■ Work item ■
Could you copy the whole listing below exactly as written?

■ Dataset excerpts ■
┌──

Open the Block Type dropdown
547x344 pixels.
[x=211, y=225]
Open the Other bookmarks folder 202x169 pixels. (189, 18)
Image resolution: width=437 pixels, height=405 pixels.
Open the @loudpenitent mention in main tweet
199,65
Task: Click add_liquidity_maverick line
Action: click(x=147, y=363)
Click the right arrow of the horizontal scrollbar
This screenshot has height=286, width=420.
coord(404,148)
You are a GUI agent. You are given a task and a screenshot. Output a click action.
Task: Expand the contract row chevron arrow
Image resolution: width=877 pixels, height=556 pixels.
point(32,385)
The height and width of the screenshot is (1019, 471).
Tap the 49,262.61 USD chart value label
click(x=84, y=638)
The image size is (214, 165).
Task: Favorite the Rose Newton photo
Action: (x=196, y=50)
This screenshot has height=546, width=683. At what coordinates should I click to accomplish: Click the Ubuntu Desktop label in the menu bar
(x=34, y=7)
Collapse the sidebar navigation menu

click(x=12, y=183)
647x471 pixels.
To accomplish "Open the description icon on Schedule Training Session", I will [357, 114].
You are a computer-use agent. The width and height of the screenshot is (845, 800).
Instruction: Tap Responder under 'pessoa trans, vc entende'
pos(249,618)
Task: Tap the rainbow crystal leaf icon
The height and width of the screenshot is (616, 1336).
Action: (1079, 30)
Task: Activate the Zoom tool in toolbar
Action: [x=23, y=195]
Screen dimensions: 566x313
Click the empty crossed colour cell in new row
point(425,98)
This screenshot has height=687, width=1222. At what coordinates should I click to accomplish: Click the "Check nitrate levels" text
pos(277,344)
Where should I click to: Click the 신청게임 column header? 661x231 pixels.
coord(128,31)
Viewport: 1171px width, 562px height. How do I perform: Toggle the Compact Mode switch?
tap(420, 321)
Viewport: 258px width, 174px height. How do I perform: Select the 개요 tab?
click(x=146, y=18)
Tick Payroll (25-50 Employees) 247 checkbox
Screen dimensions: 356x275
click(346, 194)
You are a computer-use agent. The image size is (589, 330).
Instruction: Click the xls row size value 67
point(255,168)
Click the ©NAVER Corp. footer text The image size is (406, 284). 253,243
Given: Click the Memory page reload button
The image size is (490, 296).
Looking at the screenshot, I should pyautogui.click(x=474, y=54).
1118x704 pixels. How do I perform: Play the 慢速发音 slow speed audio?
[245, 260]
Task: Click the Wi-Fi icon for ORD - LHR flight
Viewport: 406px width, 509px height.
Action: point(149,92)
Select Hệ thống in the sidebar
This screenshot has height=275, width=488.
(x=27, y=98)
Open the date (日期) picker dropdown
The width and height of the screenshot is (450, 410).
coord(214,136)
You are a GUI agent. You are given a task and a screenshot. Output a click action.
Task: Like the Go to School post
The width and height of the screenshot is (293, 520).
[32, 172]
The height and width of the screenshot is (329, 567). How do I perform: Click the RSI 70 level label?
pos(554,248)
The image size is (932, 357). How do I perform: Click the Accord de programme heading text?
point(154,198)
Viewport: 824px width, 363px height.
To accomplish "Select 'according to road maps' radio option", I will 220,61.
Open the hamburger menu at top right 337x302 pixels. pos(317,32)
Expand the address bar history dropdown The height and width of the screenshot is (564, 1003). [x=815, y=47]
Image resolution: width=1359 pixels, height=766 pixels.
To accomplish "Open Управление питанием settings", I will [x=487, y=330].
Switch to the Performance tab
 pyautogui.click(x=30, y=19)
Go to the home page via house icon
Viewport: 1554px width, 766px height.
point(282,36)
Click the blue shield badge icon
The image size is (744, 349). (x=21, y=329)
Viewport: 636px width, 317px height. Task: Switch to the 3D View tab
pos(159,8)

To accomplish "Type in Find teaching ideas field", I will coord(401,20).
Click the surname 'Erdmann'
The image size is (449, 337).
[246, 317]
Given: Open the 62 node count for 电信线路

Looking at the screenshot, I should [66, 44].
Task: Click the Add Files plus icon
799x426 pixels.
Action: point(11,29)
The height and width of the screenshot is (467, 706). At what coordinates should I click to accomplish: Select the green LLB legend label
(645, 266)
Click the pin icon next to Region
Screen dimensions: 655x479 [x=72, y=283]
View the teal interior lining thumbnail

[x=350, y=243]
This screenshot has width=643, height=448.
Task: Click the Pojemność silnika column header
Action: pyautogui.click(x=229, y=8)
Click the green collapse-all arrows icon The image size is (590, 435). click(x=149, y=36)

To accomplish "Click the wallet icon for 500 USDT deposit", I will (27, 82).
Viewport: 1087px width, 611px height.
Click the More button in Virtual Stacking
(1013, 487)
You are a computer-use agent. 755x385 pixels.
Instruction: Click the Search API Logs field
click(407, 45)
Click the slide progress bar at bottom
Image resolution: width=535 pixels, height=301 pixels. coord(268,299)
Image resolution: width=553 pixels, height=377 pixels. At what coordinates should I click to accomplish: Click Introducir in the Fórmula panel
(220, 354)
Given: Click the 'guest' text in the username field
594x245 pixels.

└──

■ Expected answer ■
Open the Block Type dropdown
547x344 pixels.
[x=211, y=225]
Open the Other bookmarks folder 202x169 pixels. (189, 18)
Image resolution: width=437 pixels, height=405 pixels.
Open the @loudpenitent mention in main tweet
199,65
Task: Click add_liquidity_maverick line
Action: click(x=147, y=363)
Click the right arrow of the horizontal scrollbar
This screenshot has height=286, width=420.
coord(404,148)
You are a GUI agent. You are given a task and a screenshot. Output a click action.
Task: Expand the contract row chevron arrow
Image resolution: width=877 pixels, height=556 pixels.
point(32,385)
The height and width of the screenshot is (1019, 471).
Tap the 49,262.61 USD chart value label
click(x=84, y=638)
The image size is (214, 165).
Task: Favorite the Rose Newton photo
Action: (x=196, y=50)
This screenshot has height=546, width=683. At what coordinates should I click to accomplish: Click the Ubuntu Desktop label in the menu bar
(x=34, y=7)
Collapse the sidebar navigation menu

click(x=12, y=183)
647x471 pixels.
To accomplish "Open the description icon on Schedule Training Session", I will [357, 114].
You are a computer-use agent. The width and height of the screenshot is (845, 800).
Instruction: Tap Responder under 'pessoa trans, vc entende'
pos(249,618)
Task: Tap the rainbow crystal leaf icon
The height and width of the screenshot is (616, 1336).
Action: (1079, 30)
Task: Activate the Zoom tool in toolbar
Action: [x=23, y=195]
Screen dimensions: 566x313
Click the empty crossed colour cell in new row
point(425,98)
This screenshot has height=687, width=1222. At what coordinates should I click to accomplish: Click the "Check nitrate levels" text
pos(277,344)
Where should I click to: Click the 신청게임 column header? 661x231 pixels.
coord(128,31)
Viewport: 1171px width, 562px height. How do I perform: Toggle the Compact Mode switch?
tap(420, 321)
Viewport: 258px width, 174px height. How do I perform: Select the 개요 tab?
click(x=146, y=18)
Tick Payroll (25-50 Employees) 247 checkbox
Screen dimensions: 356x275
click(346, 194)
You are a computer-use agent. The image size is (589, 330).
Instruction: Click the xls row size value 67
point(255,168)
Click the ©NAVER Corp. footer text The image size is (406, 284). 253,243
Given: Click the Memory page reload button
The image size is (490, 296).
Looking at the screenshot, I should pyautogui.click(x=474, y=54).
1118x704 pixels. How do I perform: Play the 慢速发音 slow speed audio?
[245, 260]
Task: Click the Wi-Fi icon for ORD - LHR flight
Viewport: 406px width, 509px height.
Action: point(149,92)
Select Hệ thống in the sidebar
This screenshot has height=275, width=488.
(x=27, y=98)
Open the date (日期) picker dropdown
The width and height of the screenshot is (450, 410).
coord(214,136)
You are a GUI agent. You are given a task and a screenshot. Output a click action.
Task: Like the Go to School post
The width and height of the screenshot is (293, 520).
[32, 172]
The height and width of the screenshot is (329, 567). How do I perform: Click the RSI 70 level label?
pos(554,248)
The image size is (932, 357). How do I perform: Click the Accord de programme heading text?
point(154,198)
Viewport: 824px width, 363px height.
To accomplish "Select 'according to road maps' radio option", I will 220,61.
Open the hamburger menu at top right 337x302 pixels. pos(317,32)
Expand the address bar history dropdown The height and width of the screenshot is (564, 1003). [x=815, y=47]
Image resolution: width=1359 pixels, height=766 pixels.
To accomplish "Open Управление питанием settings", I will [x=487, y=330].
Switch to the Performance tab
 pyautogui.click(x=30, y=19)
Go to the home page via house icon
Viewport: 1554px width, 766px height.
point(282,36)
Click the blue shield badge icon
The image size is (744, 349). (x=21, y=329)
Viewport: 636px width, 317px height. Task: Switch to the 3D View tab
pos(159,8)

To accomplish "Type in Find teaching ideas field", I will coord(401,20).
Click the surname 'Erdmann'
The image size is (449, 337).
[246, 317]
Given: Open the 62 node count for 电信线路

Looking at the screenshot, I should [66, 44].
Task: Click the Add Files plus icon
799x426 pixels.
Action: point(11,29)
The height and width of the screenshot is (467, 706). At what coordinates should I click to accomplish: Select the green LLB legend label
(645, 266)
Click the pin icon next to Region
Screen dimensions: 655x479 [x=72, y=283]
View the teal interior lining thumbnail

[x=350, y=243]
This screenshot has width=643, height=448.
Task: Click the Pojemność silnika column header
Action: pyautogui.click(x=229, y=8)
Click the green collapse-all arrows icon The image size is (590, 435). click(x=149, y=36)

To accomplish "Click the wallet icon for 500 USDT deposit", I will (27, 82).
Viewport: 1087px width, 611px height.
Click the More button in Virtual Stacking
(1013, 487)
You are a computer-use agent. 755x385 pixels.
Instruction: Click the Search API Logs field
click(407, 45)
Click the slide progress bar at bottom
Image resolution: width=535 pixels, height=301 pixels. coord(268,299)
Image resolution: width=553 pixels, height=377 pixels. At what coordinates should I click to accomplish: Click Introducir in the Fórmula panel
(220, 354)
Given: Click the 'guest' text in the username field
594x245 pixels.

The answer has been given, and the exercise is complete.